== Segment start ==

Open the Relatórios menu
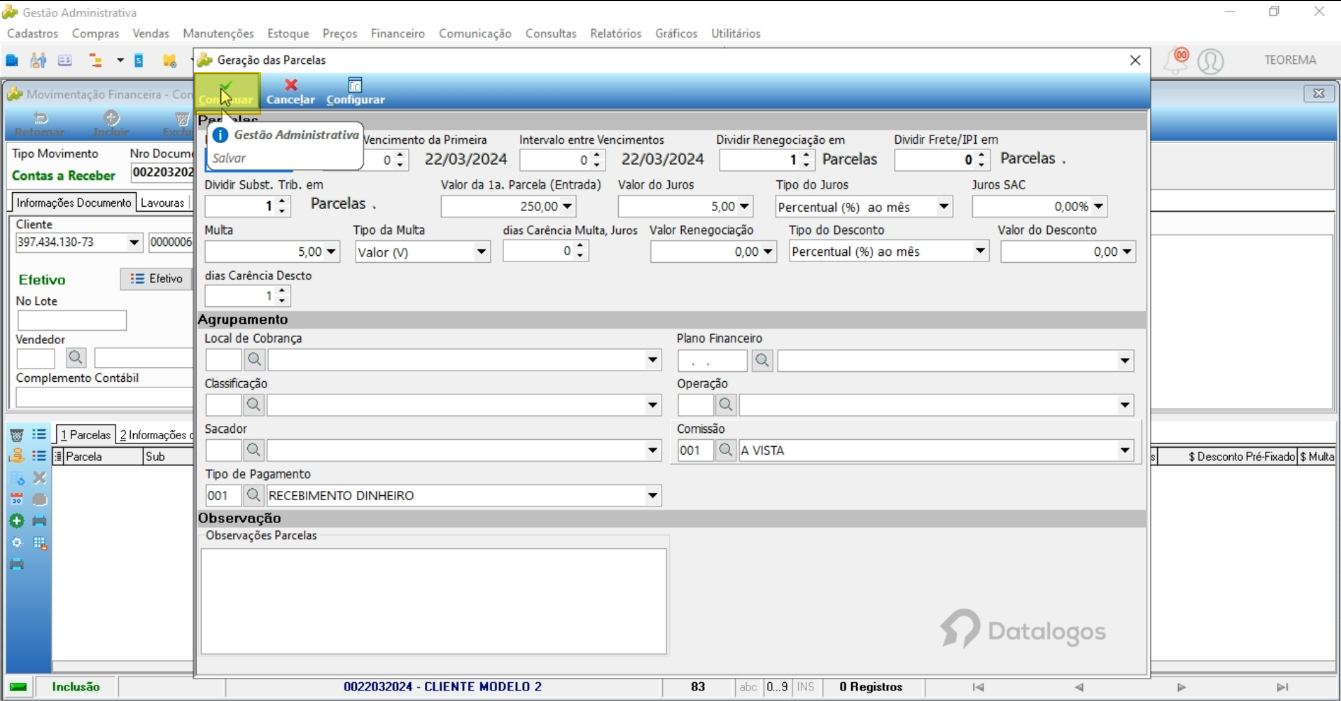The width and height of the screenshot is (1341, 701). pos(616,33)
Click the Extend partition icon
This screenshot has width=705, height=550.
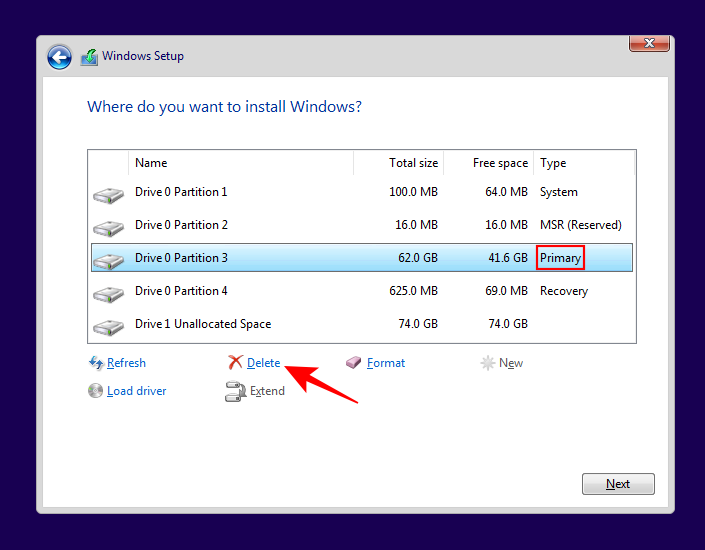(235, 392)
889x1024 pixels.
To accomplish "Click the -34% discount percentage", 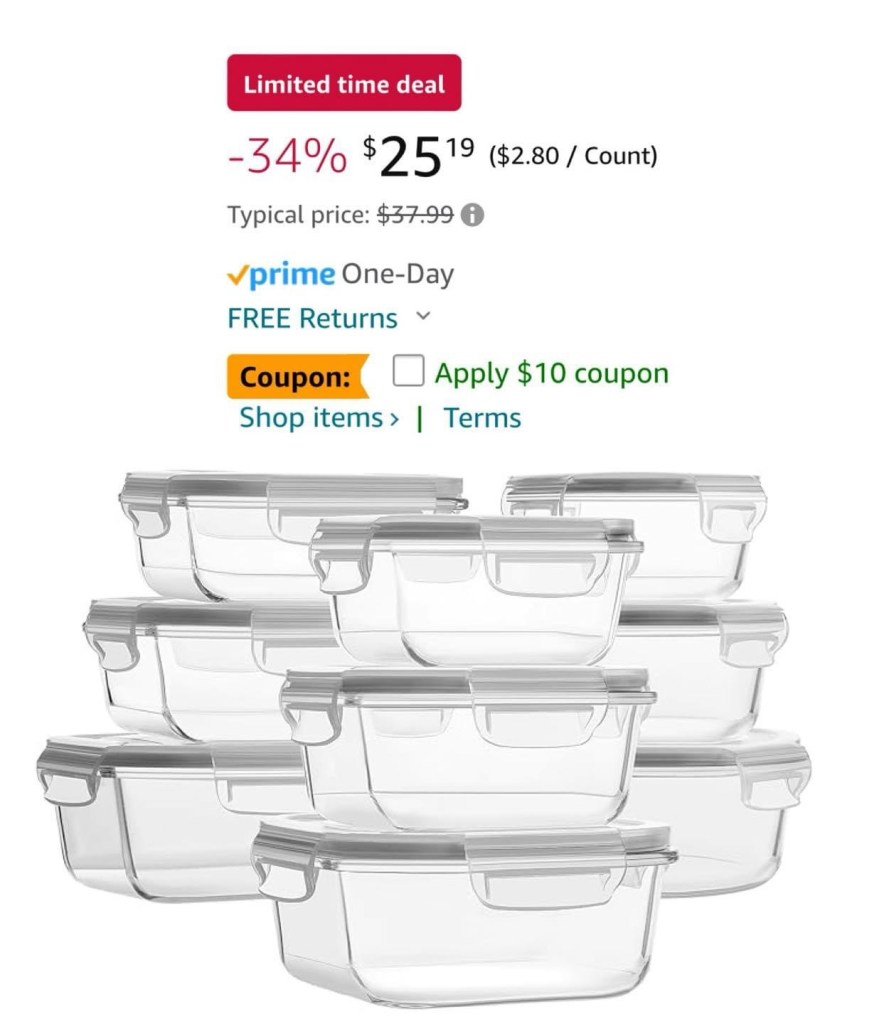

== Segment end ==

» What you have to do: Leave out the pictures and repeat the remaining data exactly.

» Solution to this problem:
Open the Relatórios menu
The width and height of the screenshot is (1341, 701). pos(616,33)
Click the Extend partition icon
This screenshot has width=705, height=550.
(235, 392)
889x1024 pixels.
To accomplish "Click the -34% discount percentage", 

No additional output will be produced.